> What you should do
When you copy the data that follows, reproduce every word exactly and leave out the images.

### Given records ###

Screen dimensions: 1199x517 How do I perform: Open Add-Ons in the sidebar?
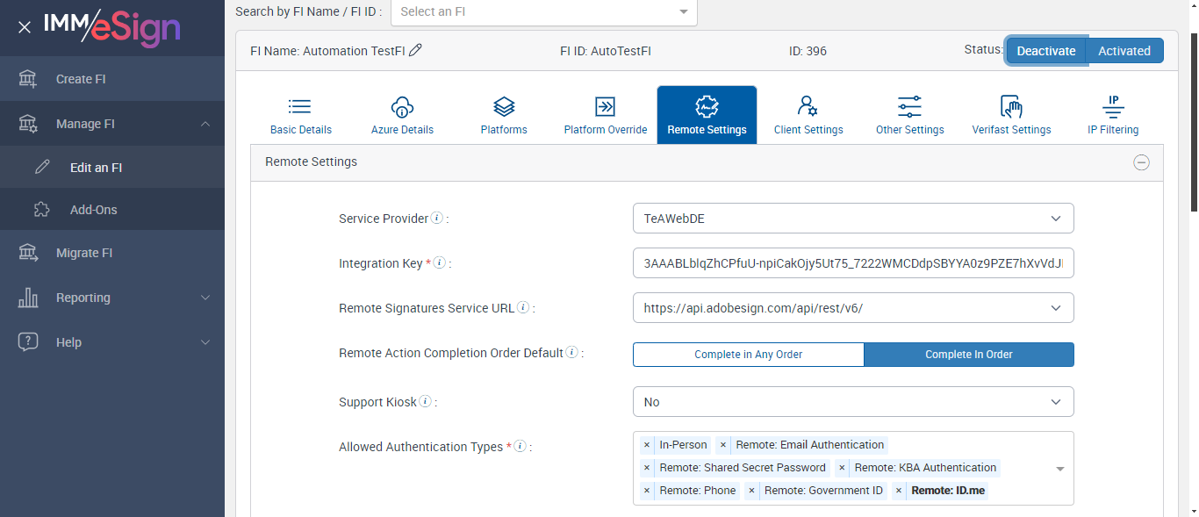[93, 210]
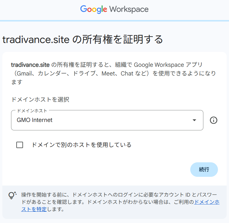The height and width of the screenshot is (223, 229).
Task: Click the colorful "Google" wordmark in the header
Action: coord(94,9)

###

> Task result
Screen dimensions: 1199x517 How do I perform: Open Add-Ons in the sidebar?
[93, 210]
The height and width of the screenshot is (223, 229).
Task: Click the colorful "Google" wordmark in the header
Action: coord(94,9)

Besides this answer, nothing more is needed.